Dataset entries:
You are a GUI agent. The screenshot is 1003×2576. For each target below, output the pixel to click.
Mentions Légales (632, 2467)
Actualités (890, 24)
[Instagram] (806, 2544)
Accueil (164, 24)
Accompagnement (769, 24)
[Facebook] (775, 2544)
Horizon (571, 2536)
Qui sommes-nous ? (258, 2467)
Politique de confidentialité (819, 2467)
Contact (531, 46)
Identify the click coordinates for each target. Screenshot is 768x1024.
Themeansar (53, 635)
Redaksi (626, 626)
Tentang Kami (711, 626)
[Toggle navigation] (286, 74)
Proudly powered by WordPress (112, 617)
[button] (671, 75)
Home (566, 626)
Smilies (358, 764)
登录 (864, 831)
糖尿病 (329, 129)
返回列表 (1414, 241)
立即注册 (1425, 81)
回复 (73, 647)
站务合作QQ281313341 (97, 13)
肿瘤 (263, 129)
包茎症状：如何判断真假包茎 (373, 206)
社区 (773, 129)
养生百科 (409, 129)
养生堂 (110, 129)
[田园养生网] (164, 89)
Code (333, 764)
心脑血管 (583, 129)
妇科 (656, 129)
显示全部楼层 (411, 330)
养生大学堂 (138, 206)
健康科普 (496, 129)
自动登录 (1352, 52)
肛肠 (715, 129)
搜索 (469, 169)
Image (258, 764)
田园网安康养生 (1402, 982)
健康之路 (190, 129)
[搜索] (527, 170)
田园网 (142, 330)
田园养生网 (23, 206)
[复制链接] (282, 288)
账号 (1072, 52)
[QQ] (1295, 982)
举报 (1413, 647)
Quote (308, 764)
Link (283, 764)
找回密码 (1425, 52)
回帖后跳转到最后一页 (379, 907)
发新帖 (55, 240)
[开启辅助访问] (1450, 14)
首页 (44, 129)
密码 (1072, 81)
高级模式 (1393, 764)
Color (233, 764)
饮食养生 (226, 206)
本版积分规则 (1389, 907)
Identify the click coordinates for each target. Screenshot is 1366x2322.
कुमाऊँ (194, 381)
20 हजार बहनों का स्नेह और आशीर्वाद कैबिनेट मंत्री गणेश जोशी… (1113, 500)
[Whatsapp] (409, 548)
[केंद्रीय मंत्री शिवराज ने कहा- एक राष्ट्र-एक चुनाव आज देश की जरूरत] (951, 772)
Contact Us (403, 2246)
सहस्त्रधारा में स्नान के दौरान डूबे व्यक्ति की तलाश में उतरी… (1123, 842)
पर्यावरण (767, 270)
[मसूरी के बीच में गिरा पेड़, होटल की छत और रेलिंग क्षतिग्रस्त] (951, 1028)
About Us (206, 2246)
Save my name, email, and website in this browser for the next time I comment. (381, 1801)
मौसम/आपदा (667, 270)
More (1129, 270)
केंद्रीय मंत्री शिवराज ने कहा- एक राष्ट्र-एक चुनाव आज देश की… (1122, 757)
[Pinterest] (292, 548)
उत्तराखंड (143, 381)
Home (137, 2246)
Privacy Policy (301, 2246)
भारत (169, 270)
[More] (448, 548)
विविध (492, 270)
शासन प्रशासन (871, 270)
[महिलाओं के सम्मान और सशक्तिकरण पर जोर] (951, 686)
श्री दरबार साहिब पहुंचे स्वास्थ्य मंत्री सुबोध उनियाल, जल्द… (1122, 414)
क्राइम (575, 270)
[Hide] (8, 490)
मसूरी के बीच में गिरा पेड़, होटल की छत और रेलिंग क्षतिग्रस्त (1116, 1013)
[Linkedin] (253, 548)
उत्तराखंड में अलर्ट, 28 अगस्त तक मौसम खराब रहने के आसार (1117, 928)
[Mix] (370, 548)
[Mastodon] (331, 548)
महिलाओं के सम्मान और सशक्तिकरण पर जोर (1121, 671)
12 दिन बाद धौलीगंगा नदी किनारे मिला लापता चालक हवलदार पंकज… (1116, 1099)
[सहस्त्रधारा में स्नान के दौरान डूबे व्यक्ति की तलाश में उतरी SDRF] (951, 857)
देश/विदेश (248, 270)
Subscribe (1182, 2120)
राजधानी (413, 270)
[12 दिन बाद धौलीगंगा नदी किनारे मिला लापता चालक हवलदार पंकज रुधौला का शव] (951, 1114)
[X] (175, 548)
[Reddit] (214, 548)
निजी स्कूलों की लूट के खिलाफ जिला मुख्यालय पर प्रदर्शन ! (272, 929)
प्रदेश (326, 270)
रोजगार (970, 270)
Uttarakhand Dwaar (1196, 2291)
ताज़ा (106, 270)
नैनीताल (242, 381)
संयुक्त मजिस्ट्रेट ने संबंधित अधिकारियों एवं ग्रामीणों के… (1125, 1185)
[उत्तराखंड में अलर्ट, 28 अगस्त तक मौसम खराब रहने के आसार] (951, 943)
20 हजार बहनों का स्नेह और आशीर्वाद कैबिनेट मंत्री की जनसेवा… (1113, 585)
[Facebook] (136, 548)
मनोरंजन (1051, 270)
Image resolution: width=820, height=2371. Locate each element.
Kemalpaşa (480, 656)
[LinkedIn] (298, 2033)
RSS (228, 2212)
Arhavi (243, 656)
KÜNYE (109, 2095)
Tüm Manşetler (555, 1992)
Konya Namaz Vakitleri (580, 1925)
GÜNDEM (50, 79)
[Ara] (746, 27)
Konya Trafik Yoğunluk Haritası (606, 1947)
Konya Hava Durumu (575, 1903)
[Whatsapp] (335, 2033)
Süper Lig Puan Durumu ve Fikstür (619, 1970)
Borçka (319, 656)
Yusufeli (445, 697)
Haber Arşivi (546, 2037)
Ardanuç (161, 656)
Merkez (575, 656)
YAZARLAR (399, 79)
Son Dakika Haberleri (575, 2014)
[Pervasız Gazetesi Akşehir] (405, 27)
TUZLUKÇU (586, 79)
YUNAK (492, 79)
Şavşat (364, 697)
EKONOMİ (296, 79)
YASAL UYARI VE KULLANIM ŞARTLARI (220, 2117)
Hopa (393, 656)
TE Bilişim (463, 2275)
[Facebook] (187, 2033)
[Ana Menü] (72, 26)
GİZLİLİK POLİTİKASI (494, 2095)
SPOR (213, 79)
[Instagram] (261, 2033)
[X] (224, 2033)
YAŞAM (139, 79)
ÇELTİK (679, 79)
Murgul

TASK INSTRUCTIONS -
Out of the data above, set down the lines from the one with "[田园养生网] (164, 89)" to the one with "कुमाऊँ (194, 381)", both included, exactly as written and with no additions.

ANSWER TO THE PROBLEM -
[田园养生网] (164, 89)
Code (333, 764)
心脑血管 (583, 129)
妇科 (656, 129)
显示全部楼层 (411, 330)
养生大学堂 (138, 206)
健康科普 (496, 129)
自动登录 (1352, 52)
肛肠 (715, 129)
搜索 (469, 169)
Image (258, 764)
田园网安康养生 (1402, 982)
健康之路 (190, 129)
[搜索] (527, 170)
田园网 (142, 330)
田园养生网 (23, 206)
[复制链接] (282, 288)
账号 (1072, 52)
[QQ] (1295, 982)
举报 (1413, 647)
Quote (308, 764)
Link (283, 764)
找回密码 (1425, 52)
回帖后跳转到最后一页 (379, 907)
发新帖 (55, 240)
[开启辅助访问] (1450, 14)
首页 (44, 129)
密码 (1072, 81)
高级模式 (1393, 764)
Color (233, 764)
饮食养生 (226, 206)
本版积分规则 (1389, 907)
Identify the click coordinates for each target. Screenshot is 1366x2322.
कुमाऊँ (194, 381)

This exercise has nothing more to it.